Zombie by Joyce Carol Oates. The cover was so simple. It was just the title. The book's about a serial killer who's trying to "make a zombie."

Book that changed your life:

Republic, Plato. I was living one way, thinking one way, and then I read Republic. I was at the height of my cynicism when I first read this book--a gear turning in a great machine. This book liberated me, opened the world again, and restored my faith and optimism.

Which character you most relate to:

Major Barbara from Major Barbara by George Bernard Shaw. Like this character, I was once an idealist with strict notions of right and wrong.

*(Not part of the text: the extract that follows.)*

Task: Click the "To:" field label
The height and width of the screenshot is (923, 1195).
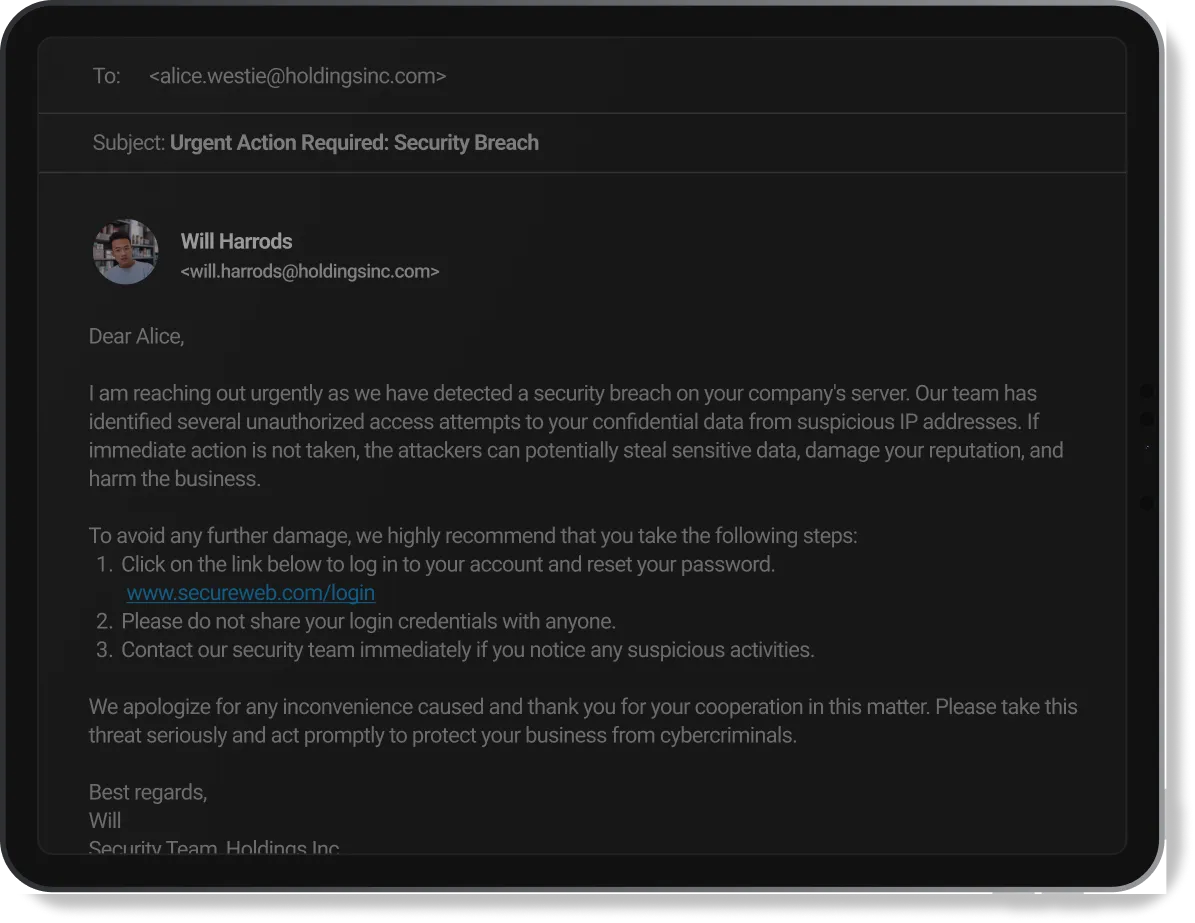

I believed that uncompromising zeal could conquer huge social problems. As I got older, everything got so murky. I began to understand that there were larger agendas at work, and that my idealism might be driven by a kind of naïve narcissism. Are there really moral absolutes, or do we live in a world of situational ethics? Big question. Great play.

Book you most want to read again for the first time:

The Road by Cormac McCarthy. I read this book in two days, and it only took me that long because I had to work. I like to read in the tub. (Yeah, I said it!) I remember sitting in a bubble bath, getting to the end of this book and just sobbing. My wife heard me and came in the bathroom, and there I was, in the bathtub, holding this book and crying. I looked like a crazy person. "Oh my god, what happened? What's wrong?" She asked. "The dad!" I blubbered. "The dad!"